[DATASET EXTRACT Boundary: Start]
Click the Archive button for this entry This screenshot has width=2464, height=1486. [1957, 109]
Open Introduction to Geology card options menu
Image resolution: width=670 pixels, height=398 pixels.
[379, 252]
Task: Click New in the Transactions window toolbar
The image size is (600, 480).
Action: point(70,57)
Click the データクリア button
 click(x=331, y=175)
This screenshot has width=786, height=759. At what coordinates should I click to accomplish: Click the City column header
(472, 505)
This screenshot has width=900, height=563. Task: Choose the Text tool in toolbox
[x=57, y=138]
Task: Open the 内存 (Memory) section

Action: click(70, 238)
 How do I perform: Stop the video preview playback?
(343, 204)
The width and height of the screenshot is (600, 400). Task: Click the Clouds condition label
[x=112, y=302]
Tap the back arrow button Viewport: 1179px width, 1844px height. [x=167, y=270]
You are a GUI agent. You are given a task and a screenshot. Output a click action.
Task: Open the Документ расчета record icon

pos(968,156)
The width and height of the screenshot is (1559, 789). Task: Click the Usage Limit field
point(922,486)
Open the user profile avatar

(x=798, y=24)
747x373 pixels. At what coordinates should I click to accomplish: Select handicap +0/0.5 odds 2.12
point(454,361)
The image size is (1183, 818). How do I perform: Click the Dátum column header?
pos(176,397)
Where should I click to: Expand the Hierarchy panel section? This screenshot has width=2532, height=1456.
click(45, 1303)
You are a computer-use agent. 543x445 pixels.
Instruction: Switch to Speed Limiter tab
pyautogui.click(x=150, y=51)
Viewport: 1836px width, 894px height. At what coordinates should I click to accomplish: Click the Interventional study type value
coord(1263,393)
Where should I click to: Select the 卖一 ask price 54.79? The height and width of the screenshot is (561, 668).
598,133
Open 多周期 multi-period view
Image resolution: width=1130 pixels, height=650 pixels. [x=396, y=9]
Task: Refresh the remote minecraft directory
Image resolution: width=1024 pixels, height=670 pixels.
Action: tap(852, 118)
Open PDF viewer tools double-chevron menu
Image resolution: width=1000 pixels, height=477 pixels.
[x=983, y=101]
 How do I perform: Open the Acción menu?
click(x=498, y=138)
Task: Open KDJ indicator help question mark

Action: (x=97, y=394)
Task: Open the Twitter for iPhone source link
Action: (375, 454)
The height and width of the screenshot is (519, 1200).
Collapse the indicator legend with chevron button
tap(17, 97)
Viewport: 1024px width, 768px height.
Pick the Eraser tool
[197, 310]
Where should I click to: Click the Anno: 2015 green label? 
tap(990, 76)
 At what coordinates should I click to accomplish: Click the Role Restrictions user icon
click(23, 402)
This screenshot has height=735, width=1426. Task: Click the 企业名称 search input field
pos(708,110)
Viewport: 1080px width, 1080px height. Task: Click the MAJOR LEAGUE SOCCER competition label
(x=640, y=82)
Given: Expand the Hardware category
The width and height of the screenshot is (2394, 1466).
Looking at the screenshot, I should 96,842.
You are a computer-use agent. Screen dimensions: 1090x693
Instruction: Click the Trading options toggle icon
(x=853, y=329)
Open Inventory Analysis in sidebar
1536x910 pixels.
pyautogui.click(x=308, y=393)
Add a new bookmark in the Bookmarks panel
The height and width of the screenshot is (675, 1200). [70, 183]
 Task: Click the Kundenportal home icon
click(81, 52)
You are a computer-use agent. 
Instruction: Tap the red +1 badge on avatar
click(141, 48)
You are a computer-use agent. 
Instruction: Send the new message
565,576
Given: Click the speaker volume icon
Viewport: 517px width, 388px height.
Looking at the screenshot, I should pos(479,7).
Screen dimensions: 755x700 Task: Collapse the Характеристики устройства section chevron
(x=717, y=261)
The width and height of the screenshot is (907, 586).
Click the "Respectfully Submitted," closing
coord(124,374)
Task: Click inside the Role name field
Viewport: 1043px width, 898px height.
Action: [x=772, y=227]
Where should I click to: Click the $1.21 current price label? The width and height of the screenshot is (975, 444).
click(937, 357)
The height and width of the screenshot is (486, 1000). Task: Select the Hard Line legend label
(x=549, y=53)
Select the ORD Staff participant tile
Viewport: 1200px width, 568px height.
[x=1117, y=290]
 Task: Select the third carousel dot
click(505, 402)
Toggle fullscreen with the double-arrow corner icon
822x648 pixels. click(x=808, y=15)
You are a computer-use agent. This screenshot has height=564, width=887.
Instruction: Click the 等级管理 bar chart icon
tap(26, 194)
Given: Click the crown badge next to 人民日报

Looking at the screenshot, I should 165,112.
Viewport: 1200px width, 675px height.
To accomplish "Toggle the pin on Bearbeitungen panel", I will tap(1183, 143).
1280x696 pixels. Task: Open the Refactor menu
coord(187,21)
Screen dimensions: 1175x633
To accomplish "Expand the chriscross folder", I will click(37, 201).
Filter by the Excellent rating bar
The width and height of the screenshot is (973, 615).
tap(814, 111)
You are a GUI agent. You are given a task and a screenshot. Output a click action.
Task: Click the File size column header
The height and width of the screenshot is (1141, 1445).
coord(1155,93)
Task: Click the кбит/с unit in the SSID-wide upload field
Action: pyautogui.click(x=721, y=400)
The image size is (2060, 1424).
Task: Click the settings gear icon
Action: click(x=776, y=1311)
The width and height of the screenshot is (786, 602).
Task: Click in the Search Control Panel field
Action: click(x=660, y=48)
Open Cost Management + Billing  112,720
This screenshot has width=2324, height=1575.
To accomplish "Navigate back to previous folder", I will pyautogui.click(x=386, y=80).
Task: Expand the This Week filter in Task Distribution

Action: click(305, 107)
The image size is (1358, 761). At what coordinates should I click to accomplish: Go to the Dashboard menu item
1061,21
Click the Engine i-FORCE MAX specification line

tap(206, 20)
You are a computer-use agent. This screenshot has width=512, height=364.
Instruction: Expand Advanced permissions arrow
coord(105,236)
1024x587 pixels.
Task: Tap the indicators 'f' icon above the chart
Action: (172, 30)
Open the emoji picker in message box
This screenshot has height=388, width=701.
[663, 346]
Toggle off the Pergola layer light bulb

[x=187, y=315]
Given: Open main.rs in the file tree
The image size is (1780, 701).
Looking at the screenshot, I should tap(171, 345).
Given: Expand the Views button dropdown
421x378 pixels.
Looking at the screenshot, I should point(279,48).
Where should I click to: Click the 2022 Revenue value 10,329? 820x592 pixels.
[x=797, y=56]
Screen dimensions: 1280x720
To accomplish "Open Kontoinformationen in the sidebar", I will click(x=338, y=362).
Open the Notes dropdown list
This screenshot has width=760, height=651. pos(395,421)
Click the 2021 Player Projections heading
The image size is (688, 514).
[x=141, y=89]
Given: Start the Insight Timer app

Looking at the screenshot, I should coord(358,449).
[DATASET EXTRACT Boundary: End]
**WHAT IS EXPECTED**
Set down the whole listing again. Keep every word as it is.

**THE ANSWER**
Click the Archive button for this entry This screenshot has width=2464, height=1486. [1957, 109]
Open Introduction to Geology card options menu
Image resolution: width=670 pixels, height=398 pixels.
[379, 252]
Task: Click New in the Transactions window toolbar
The image size is (600, 480).
Action: point(70,57)
Click the データクリア button
 click(x=331, y=175)
This screenshot has width=786, height=759. At what coordinates should I click to accomplish: Click the City column header
(472, 505)
This screenshot has width=900, height=563. Task: Choose the Text tool in toolbox
[x=57, y=138]
Task: Open the 内存 (Memory) section

Action: click(70, 238)
 How do I perform: Stop the video preview playback?
(343, 204)
The width and height of the screenshot is (600, 400). Task: Click the Clouds condition label
[x=112, y=302]
Tap the back arrow button Viewport: 1179px width, 1844px height. [x=167, y=270]
You are a GUI agent. You are given a task and a screenshot. Output a click action.
Task: Open the Документ расчета record icon

pos(968,156)
The width and height of the screenshot is (1559, 789). Task: Click the Usage Limit field
point(922,486)
Open the user profile avatar

(x=798, y=24)
747x373 pixels. At what coordinates should I click to accomplish: Select handicap +0/0.5 odds 2.12
point(454,361)
The image size is (1183, 818). How do I perform: Click the Dátum column header?
pos(176,397)
Where should I click to: Expand the Hierarchy panel section? This screenshot has width=2532, height=1456.
click(45, 1303)
You are a computer-use agent. 543x445 pixels.
Instruction: Switch to Speed Limiter tab
pyautogui.click(x=150, y=51)
Viewport: 1836px width, 894px height. At what coordinates should I click to accomplish: Click the Interventional study type value
coord(1263,393)
Where should I click to: Select the 卖一 ask price 54.79? The height and width of the screenshot is (561, 668).
598,133
Open 多周期 multi-period view
Image resolution: width=1130 pixels, height=650 pixels. [x=396, y=9]
Task: Refresh the remote minecraft directory
Image resolution: width=1024 pixels, height=670 pixels.
Action: tap(852, 118)
Open PDF viewer tools double-chevron menu
Image resolution: width=1000 pixels, height=477 pixels.
[x=983, y=101]
 How do I perform: Open the Acción menu?
click(x=498, y=138)
Task: Open KDJ indicator help question mark

Action: (x=97, y=394)
Task: Open the Twitter for iPhone source link
Action: (375, 454)
The height and width of the screenshot is (519, 1200).
Collapse the indicator legend with chevron button
tap(17, 97)
Viewport: 1024px width, 768px height.
Pick the Eraser tool
[197, 310]
Where should I click to: Click the Anno: 2015 green label? 
tap(990, 76)
 At what coordinates should I click to accomplish: Click the Role Restrictions user icon
click(23, 402)
This screenshot has height=735, width=1426. Task: Click the 企业名称 search input field
pos(708,110)
Viewport: 1080px width, 1080px height. Task: Click the MAJOR LEAGUE SOCCER competition label
(x=640, y=82)
Given: Expand the Hardware category
The width and height of the screenshot is (2394, 1466).
Looking at the screenshot, I should 96,842.
You are a computer-use agent. Screen dimensions: 1090x693
Instruction: Click the Trading options toggle icon
(x=853, y=329)
Open Inventory Analysis in sidebar
1536x910 pixels.
pyautogui.click(x=308, y=393)
Add a new bookmark in the Bookmarks panel
The height and width of the screenshot is (675, 1200). [70, 183]
 Task: Click the Kundenportal home icon
click(81, 52)
You are a computer-use agent. 
Instruction: Tap the red +1 badge on avatar
click(141, 48)
You are a computer-use agent. 
Instruction: Send the new message
565,576
Given: Click the speaker volume icon
Viewport: 517px width, 388px height.
Looking at the screenshot, I should pos(479,7).
Screen dimensions: 755x700 Task: Collapse the Характеристики устройства section chevron
(x=717, y=261)
The width and height of the screenshot is (907, 586).
Click the "Respectfully Submitted," closing
coord(124,374)
Task: Click inside the Role name field
Viewport: 1043px width, 898px height.
Action: [x=772, y=227]
Where should I click to: Click the $1.21 current price label? The width and height of the screenshot is (975, 444).
click(937, 357)
The height and width of the screenshot is (486, 1000). Task: Select the Hard Line legend label
(x=549, y=53)
Select the ORD Staff participant tile
Viewport: 1200px width, 568px height.
[x=1117, y=290]
 Task: Select the third carousel dot
click(505, 402)
Toggle fullscreen with the double-arrow corner icon
822x648 pixels. click(x=808, y=15)
You are a computer-use agent. This screenshot has height=564, width=887.
Instruction: Click the 等级管理 bar chart icon
tap(26, 194)
Given: Click the crown badge next to 人民日报

Looking at the screenshot, I should 165,112.
Viewport: 1200px width, 675px height.
To accomplish "Toggle the pin on Bearbeitungen panel", I will tap(1183, 143).
1280x696 pixels. Task: Open the Refactor menu
coord(187,21)
Screen dimensions: 1175x633
To accomplish "Expand the chriscross folder", I will click(37, 201).
Filter by the Excellent rating bar
The width and height of the screenshot is (973, 615).
tap(814, 111)
You are a GUI agent. You are given a task and a screenshot. Output a click action.
Task: Click the File size column header
The height and width of the screenshot is (1141, 1445).
coord(1155,93)
Task: Click the кбит/с unit in the SSID-wide upload field
Action: pyautogui.click(x=721, y=400)
The image size is (2060, 1424).
Task: Click the settings gear icon
Action: click(x=776, y=1311)
The width and height of the screenshot is (786, 602).
Task: Click in the Search Control Panel field
Action: click(x=660, y=48)
Open Cost Management + Billing  112,720
This screenshot has width=2324, height=1575.
To accomplish "Navigate back to previous folder", I will pyautogui.click(x=386, y=80).
Task: Expand the This Week filter in Task Distribution

Action: click(305, 107)
The image size is (1358, 761). At what coordinates should I click to accomplish: Go to the Dashboard menu item
1061,21
Click the Engine i-FORCE MAX specification line

tap(206, 20)
You are a computer-use agent. This screenshot has width=512, height=364.
Instruction: Expand Advanced permissions arrow
coord(105,236)
1024x587 pixels.
Task: Tap the indicators 'f' icon above the chart
Action: (172, 30)
Open the emoji picker in message box
This screenshot has height=388, width=701.
[663, 346]
Toggle off the Pergola layer light bulb

[x=187, y=315]
Given: Open main.rs in the file tree
The image size is (1780, 701).
Looking at the screenshot, I should tap(171, 345).
Given: Expand the Views button dropdown
421x378 pixels.
Looking at the screenshot, I should point(279,48).
Where should I click to: Click the 2022 Revenue value 10,329? 820x592 pixels.
[x=797, y=56]
Screen dimensions: 1280x720
To accomplish "Open Kontoinformationen in the sidebar", I will click(x=338, y=362).
Open the Notes dropdown list
This screenshot has width=760, height=651. pos(395,421)
Click the 2021 Player Projections heading
The image size is (688, 514).
[x=141, y=89]
Given: Start the Insight Timer app

Looking at the screenshot, I should coord(358,449).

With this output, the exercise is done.